■ **EXERCISE OBJECTIVE**: Write out the material below line for line, with the same wording, but leave out the pictures.

■ **DATA LISTING**:
-*-*-
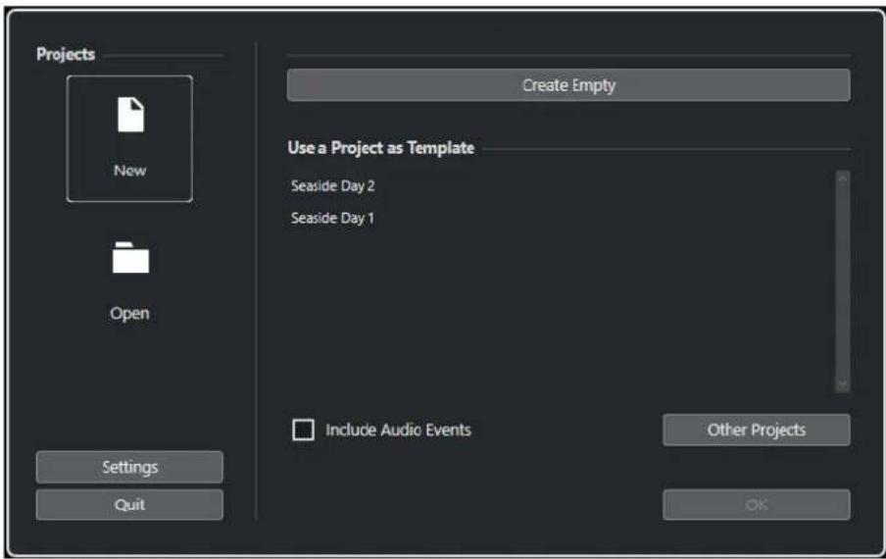Open the Settings button
886x559 pixels.
coord(129,468)
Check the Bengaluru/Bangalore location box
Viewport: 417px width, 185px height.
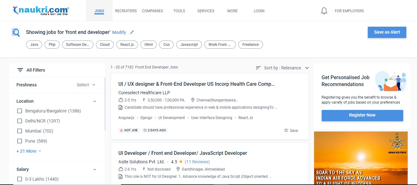(x=19, y=111)
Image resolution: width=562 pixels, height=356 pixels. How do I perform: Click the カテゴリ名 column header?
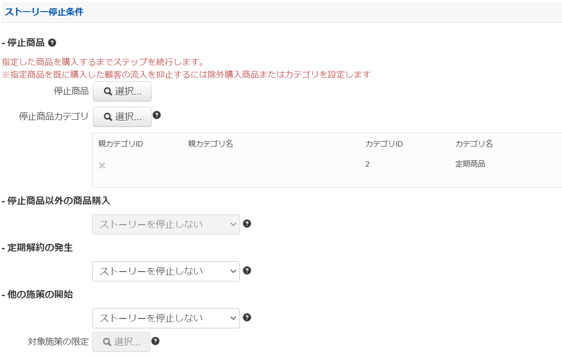click(x=474, y=144)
-*-*-
■ **FINAL RESULT**:
Open the Settings button
886x559 pixels.
coord(129,468)
Check the Bengaluru/Bangalore location box
Viewport: 417px width, 185px height.
(x=19, y=111)
Image resolution: width=562 pixels, height=356 pixels. How do I perform: Click the カテゴリ名 column header?
click(x=474, y=144)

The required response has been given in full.